-- Opening Marker --

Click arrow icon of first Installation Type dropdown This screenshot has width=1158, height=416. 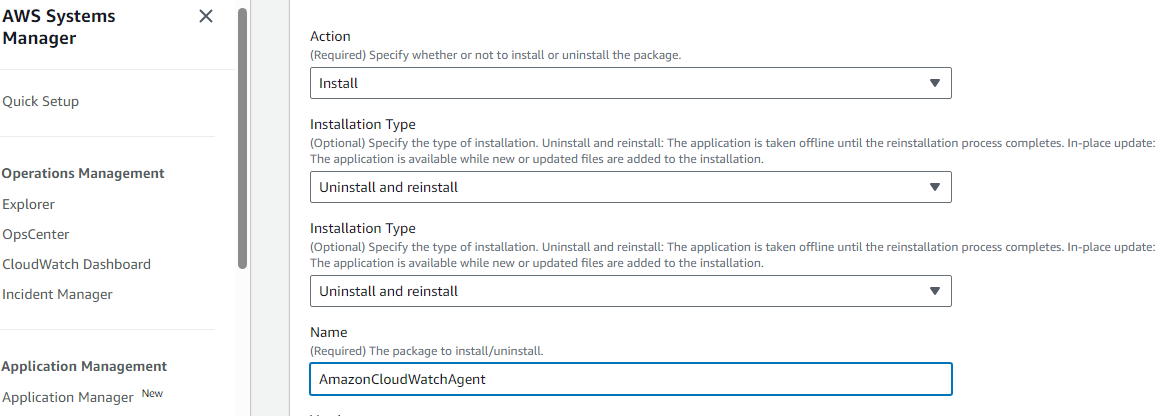(935, 187)
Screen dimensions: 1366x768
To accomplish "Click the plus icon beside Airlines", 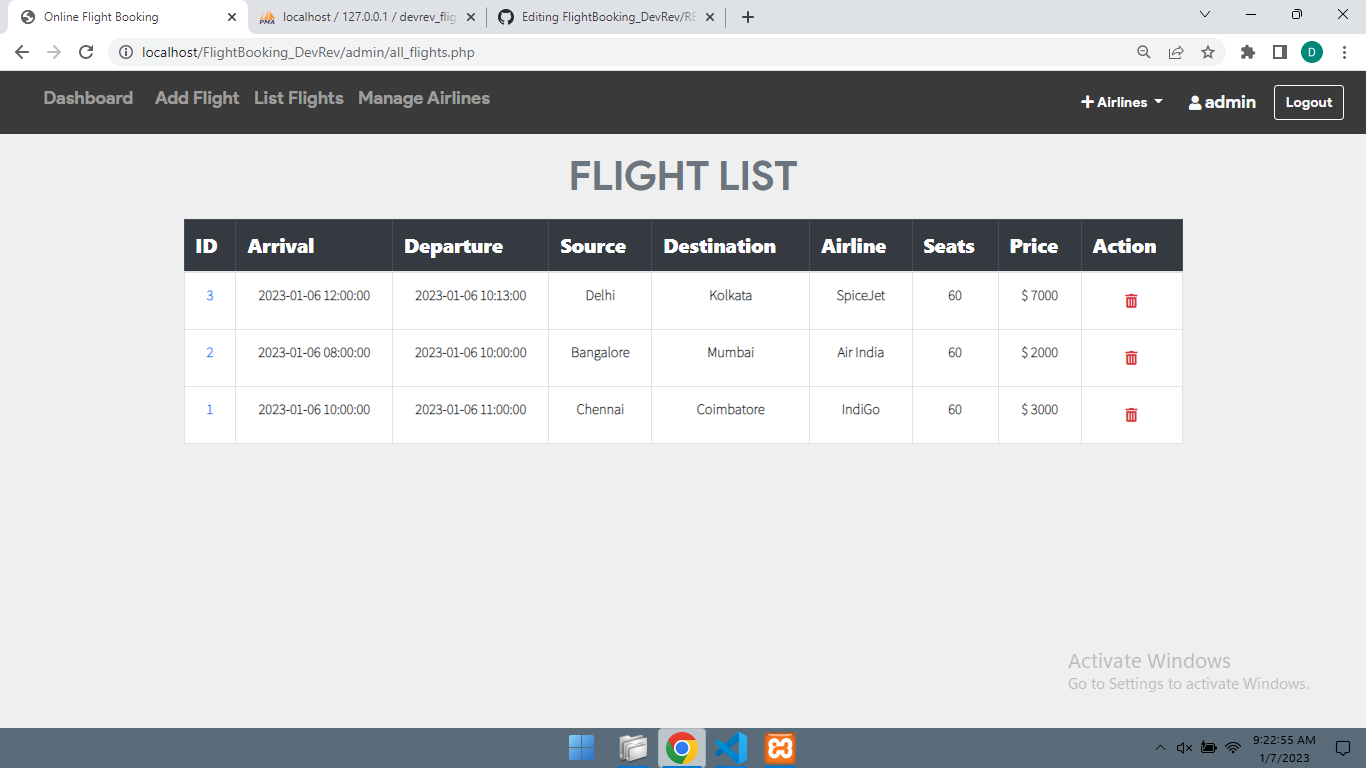I will point(1086,101).
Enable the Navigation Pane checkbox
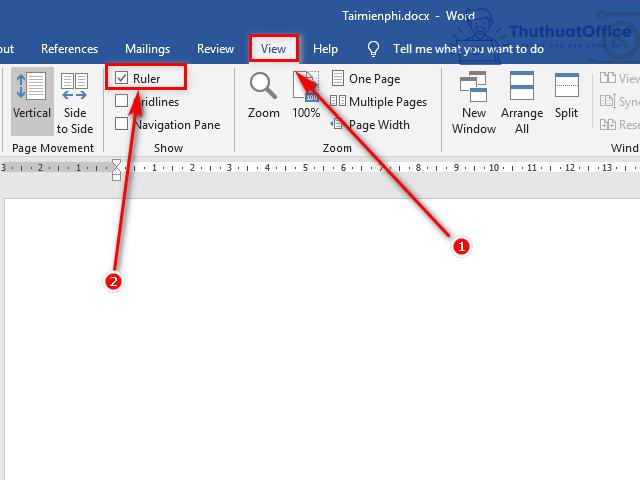Screen dimensions: 640x480 click(x=122, y=124)
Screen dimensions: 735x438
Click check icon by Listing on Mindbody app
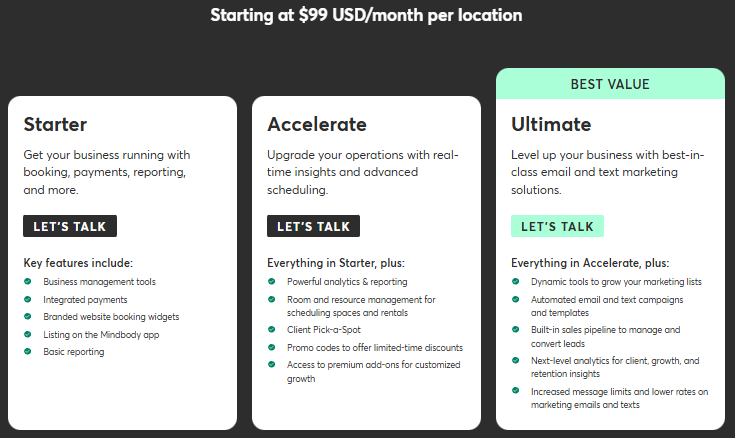pyautogui.click(x=28, y=334)
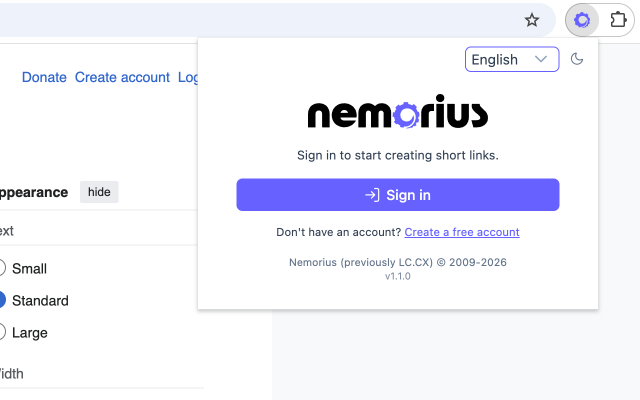
Task: Open the English language dropdown
Action: [512, 59]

-- Closing Marker --

In the data, the line that contains "Screen dimensions: 735x438" begins the part to write out; restate it and each line after it word for word through the end, with no pictures.

Task answer:
Screen dimensions: 735x438
Click check icon by Listing on Mindbody app
pyautogui.click(x=28, y=334)
Task: Open the English language dropdown
Action: [512, 59]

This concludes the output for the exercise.